Other drawbacks include the deployment of automated categorization algorithms in healthcare contexts presents ethical and legal considerations. Clinicians may rely extensively on these models, thereby reducing their own diagnostic and decision-making abilities. Liability problems may occur if a misclassification results in negative patient consequences. In conclusion, while machine learning-based categorization of diabetic retinopathy offers promise, it is critical to recognize and address these possible disadvantages to ensure that the technology is utilized ethically and efficiently in clinical settings. The constraints can be overcome by validating the models’ performance via ensemble models, k-fold cross-validation, future modifications in model topologies, and other cutting-edge structural designs such as CoAtNet. We may also share data repositories to help Artificial Intelligence (AI) systems in the future by enabling collaborative learning and the development of more robust models. In essence, the dynamic nature of the medical industry creates the groundwork for AI to redefine diabetic retinopathy diagnosis. These advancements provide more accuracy, faster analysis, and personalized therapy, ensuring that diabetic patients receive earlier medications and better outcomes, ushering in a new era of precision medicine. Researchers are encouraged to explore the challenges associated with deploying Deep Learning (DL) models for Diabetic Retinopathy (DR) classification in real-world clinical settings. This exploration should encompass critical aspects such as data privacy concerns, regulatory compliance adherence, and seamless integration with electronic health records (EHRs). By focusing on these specific research directions, these emerging scholars have the potential to make substantial contributions to the field of diabetic retinopathy categorization. These contributions hold the promise of significantly enhancing the diagnosis, treatment, and overall management of this sight-threatening medical condition.

Conclusion

Currently, a very limited investigation into separating all diabetic retinopathy groups with a higher F1 score has been completed.

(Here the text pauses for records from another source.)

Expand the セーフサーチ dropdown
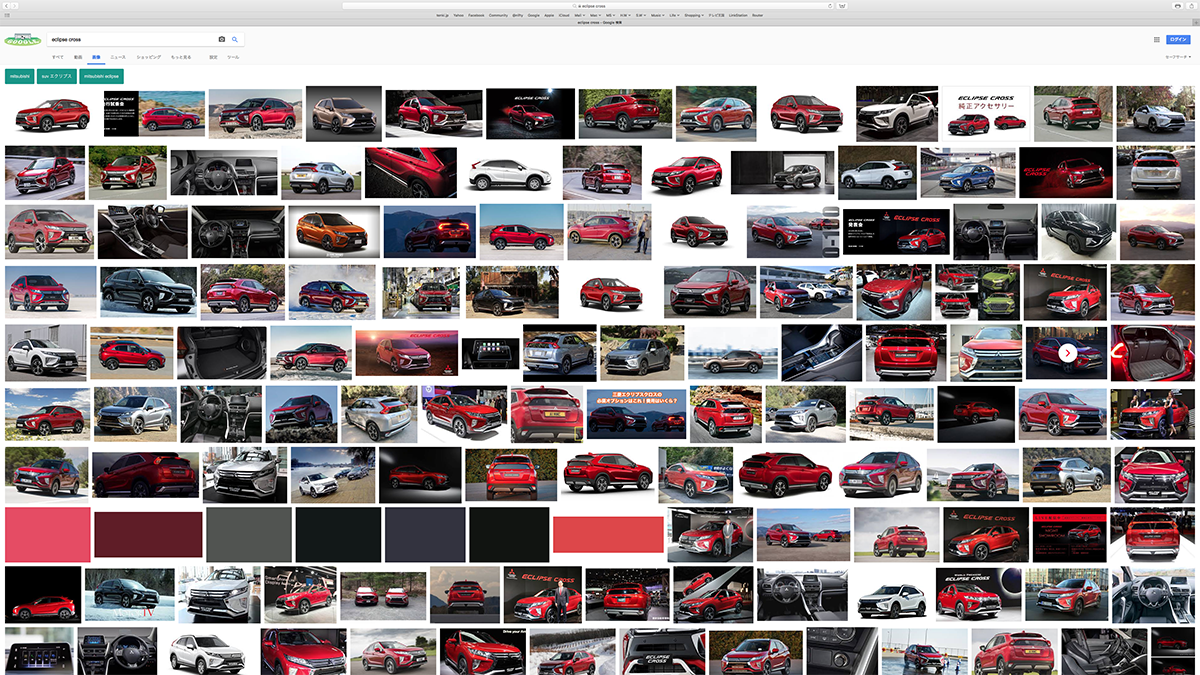This screenshot has width=1200, height=675. (x=1177, y=57)
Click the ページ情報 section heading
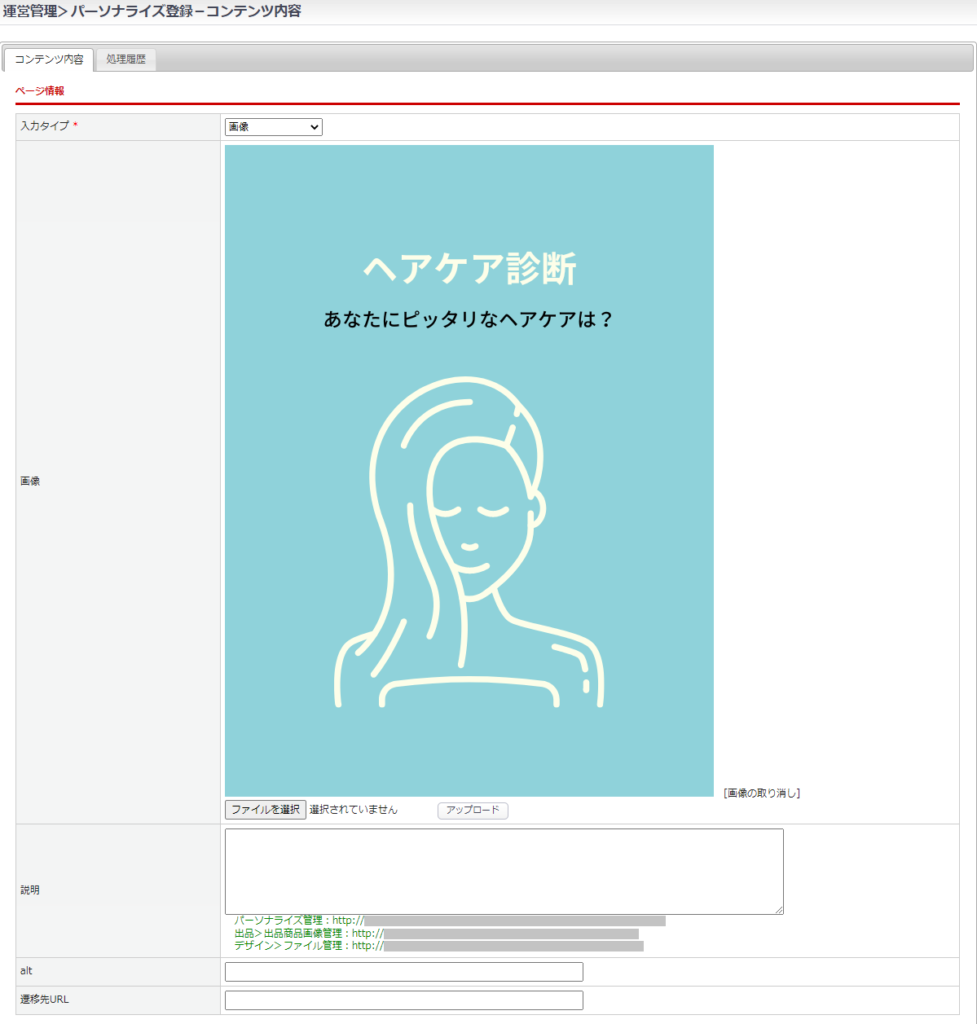 (40, 91)
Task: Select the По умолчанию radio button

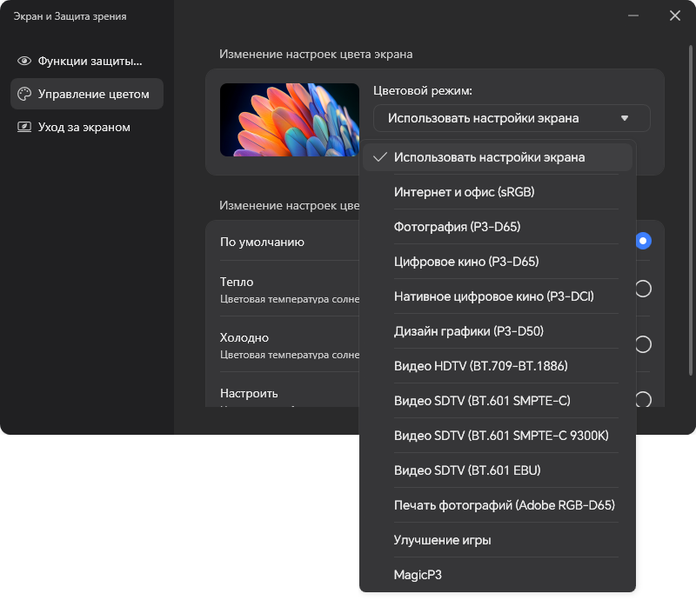Action: point(643,241)
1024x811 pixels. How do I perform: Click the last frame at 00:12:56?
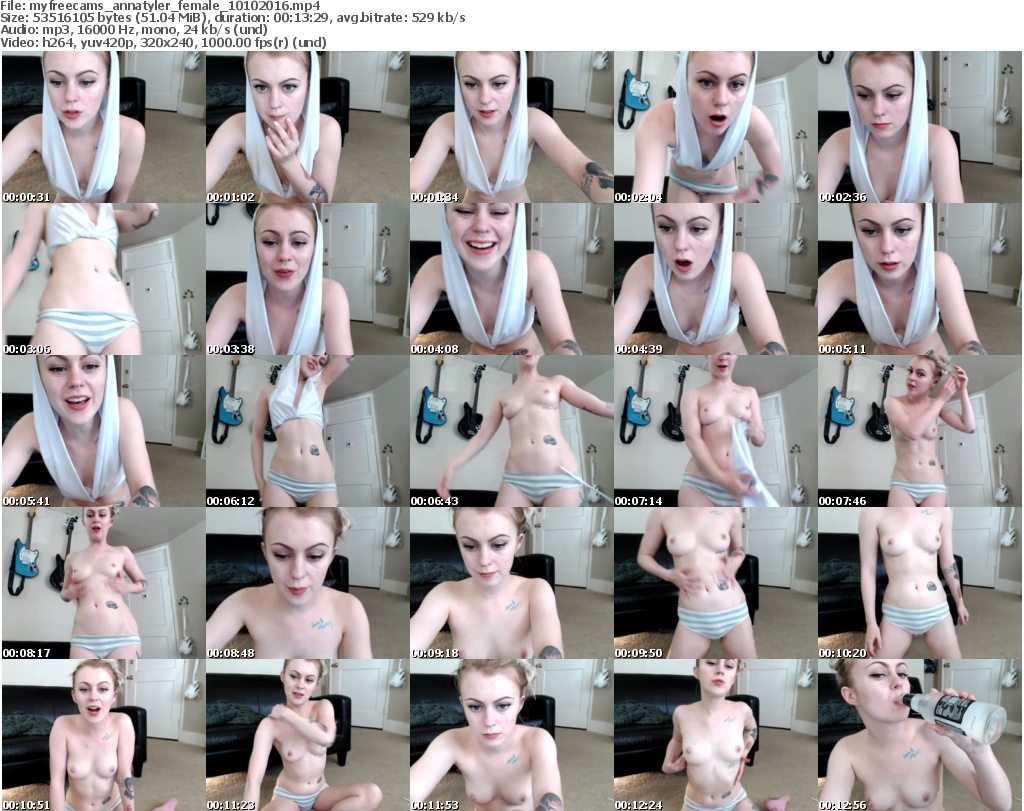click(x=919, y=735)
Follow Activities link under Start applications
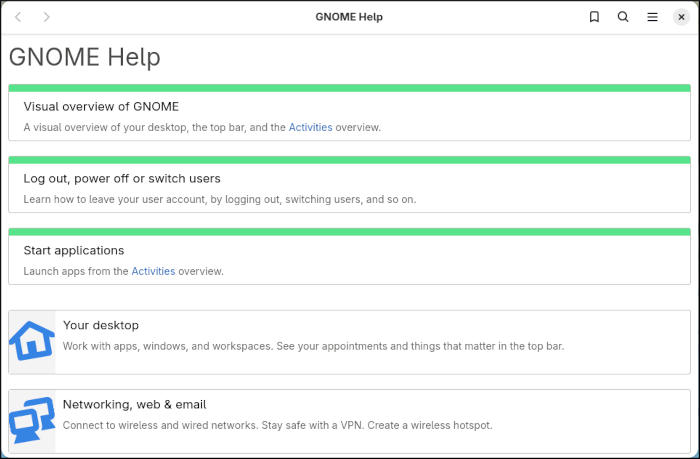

We used efficient net BNs models in our paper. It has been noted that grade 0 of DR occurs more frequently in other CNN models. In earlier research, we found that applying ResNet and VGG models, which were scaled only by their depth, suggested that they were unable to obtain the parameters of the images that resembled classes. Previously used efficient net models consistently scaled the depth, width, and resolution using the compound scaling technique More than one class of DR can be distinguished by the primary factor of efficient net BN models13. Future improvements will be needed, and these can be made by applying advanced preprocessing and data augmentation techniques, using images with the highest resolution possible, applying an ensemble of multiple CNN classification models, or using a model similar to this one but with additional features to achieve the best possible outcome.